DC Dawson gave evidence; he had a pile of papers which were a printed copy of the blog website Chris had produced over the years which would have had loads of comments from site readers all dated showing pages pre dated the blackmail charges. Dawson claimed this was the disclosure threatened in the document. That evidence had never been disclosed to Chris, Catherine may have seen it but not consulted him since she did not object and when he challenged her about it later, she said it was unimportant.
Those pages would have shown the disclosure was old news, but he could do nothing, Catherine said we couldn’t challenge it at that time.
It was all a very painful disaster, but everybody seemed to expect a not guilty verdict. A member of the Court staff even came and explained to Chris what would happen when he was discharged. Catherine was very positive as were the two officers that had sat with him during the whole trial. The prosecution lawyers were very downbeat, it was all very strange.
Justice Duffy’s face showed her to be shocked when the guilty verdict was delivered, with venom, by the jury chairperson, one of the jurors that had been selected for both juries.
Catherine was apologetic, stating it is uncommon, but it can happen in jury trials, I asked for explanation, but she wouldn’t elaborate.

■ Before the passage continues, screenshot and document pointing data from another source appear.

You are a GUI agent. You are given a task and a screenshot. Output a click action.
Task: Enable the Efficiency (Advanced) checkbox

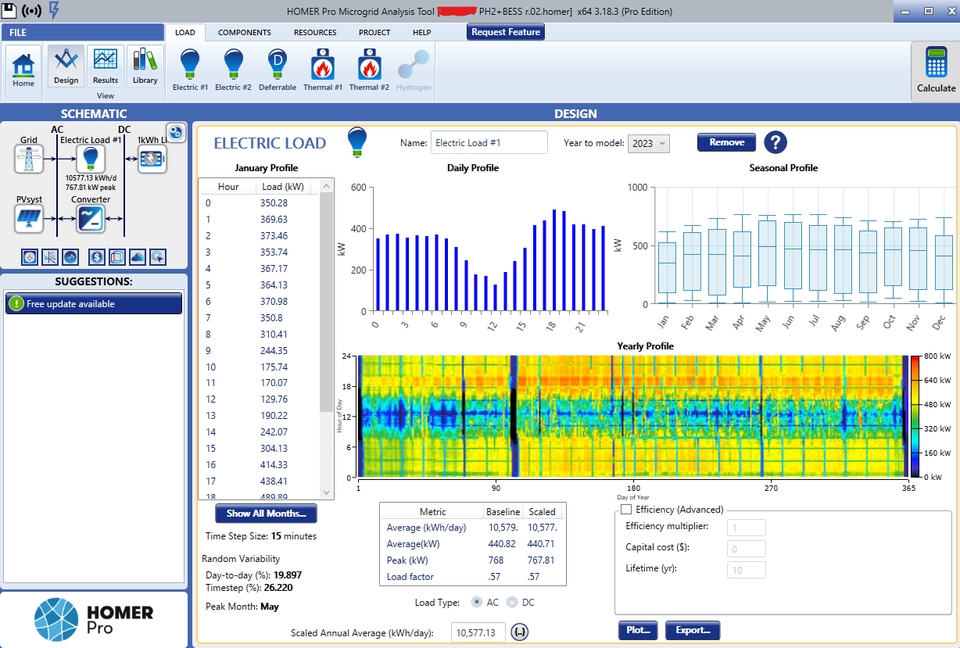click(626, 509)
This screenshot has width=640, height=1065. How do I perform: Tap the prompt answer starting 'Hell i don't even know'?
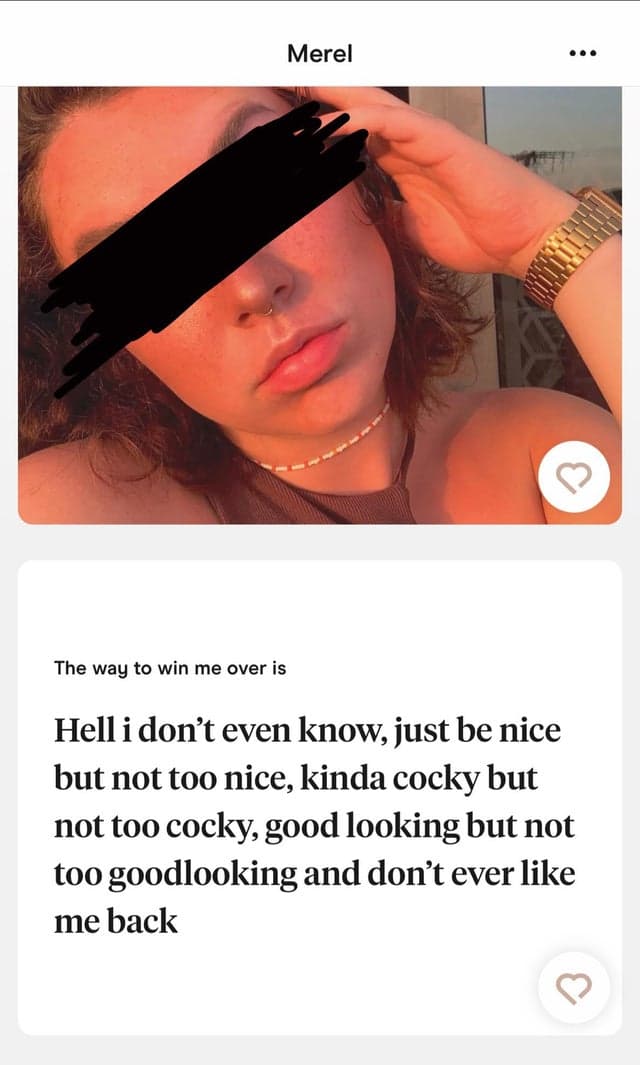(314, 826)
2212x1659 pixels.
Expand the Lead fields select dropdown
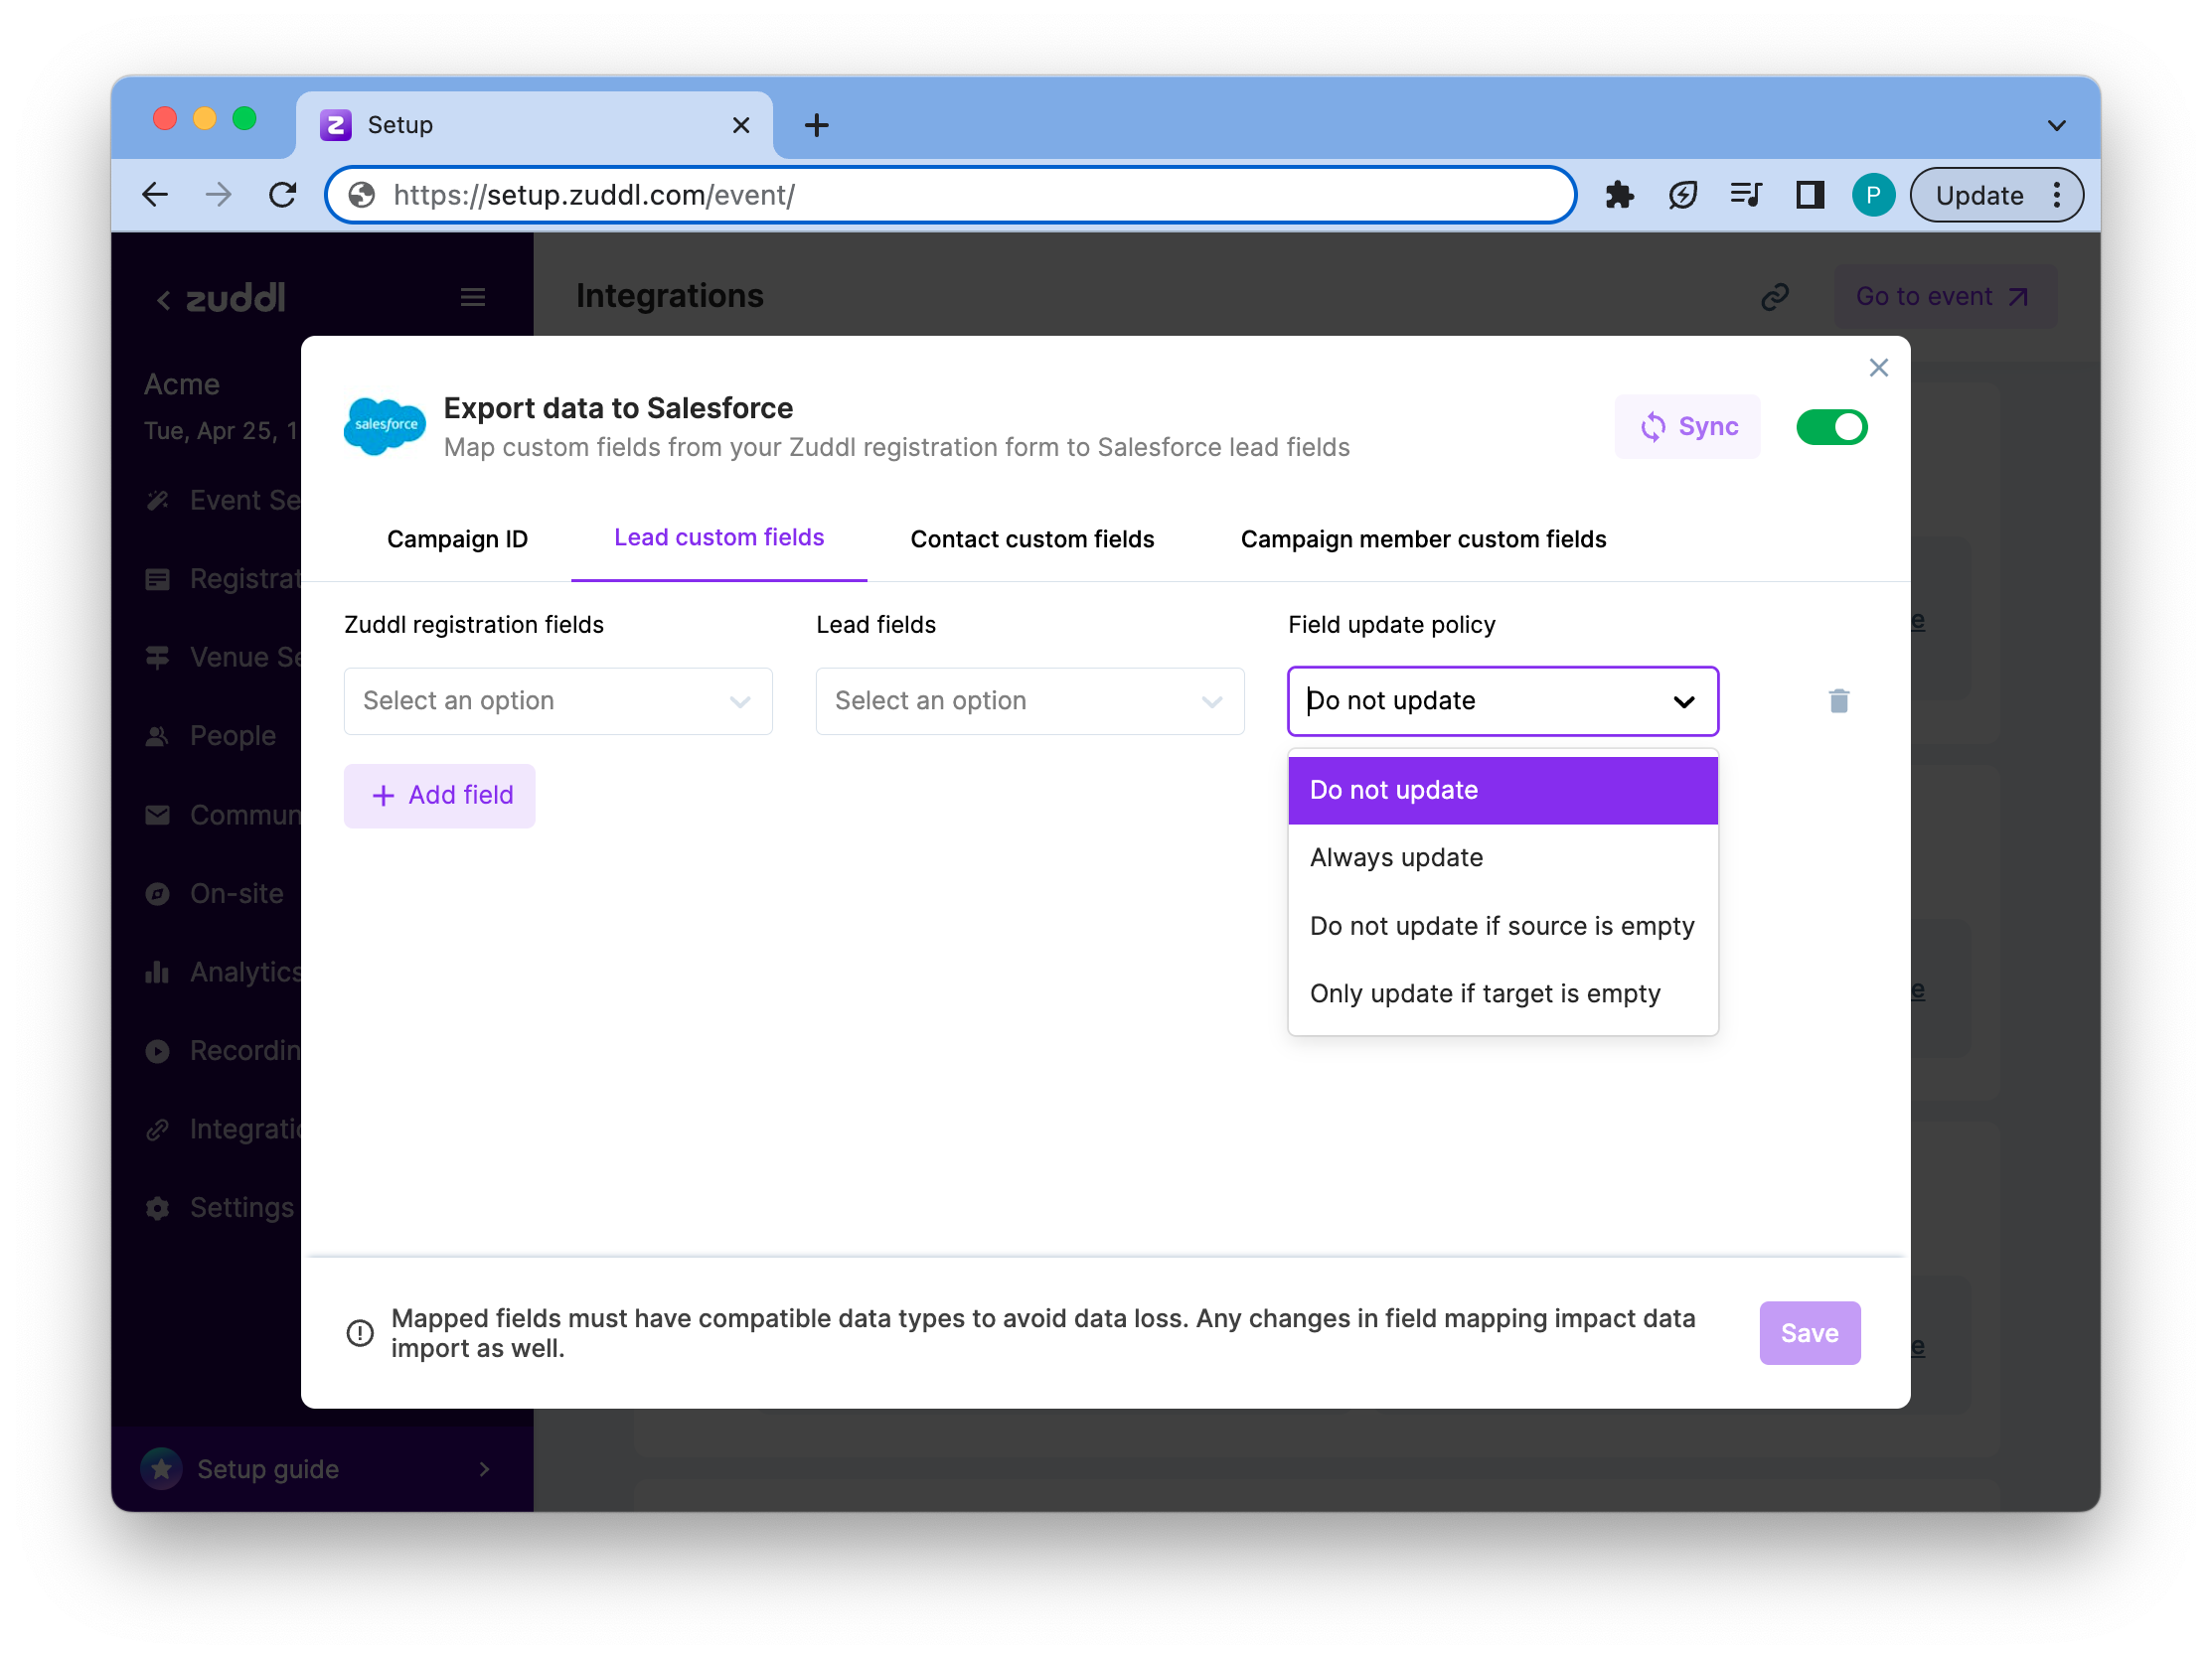point(1027,700)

IAG pushed for a long jail sentence, they had senior management members claiming how damaging the disclosure was. Duffy J seemed to tell them off, they should have dealt with me directly rather than involving the Police, they have processes to deal with disgruntled policy holders.
Chris thinks Duffy J gave him the minimum sentence possible that would stop IAG appealing against it, nine months home detention. He was immediately released.
Catherine had however, strongly recommended him not to appeal, which at the time he thought was a mistake. She explained that Duffy J had been very fair in the circumstances and winning the Appeal would just get him a retrial possibly in front of a judge that was not so sensible. IAG would have loved to have another chance to get him a long jail sentence completely killing the insurance claims. He accepted the logic and accepted the logic of her reasoning.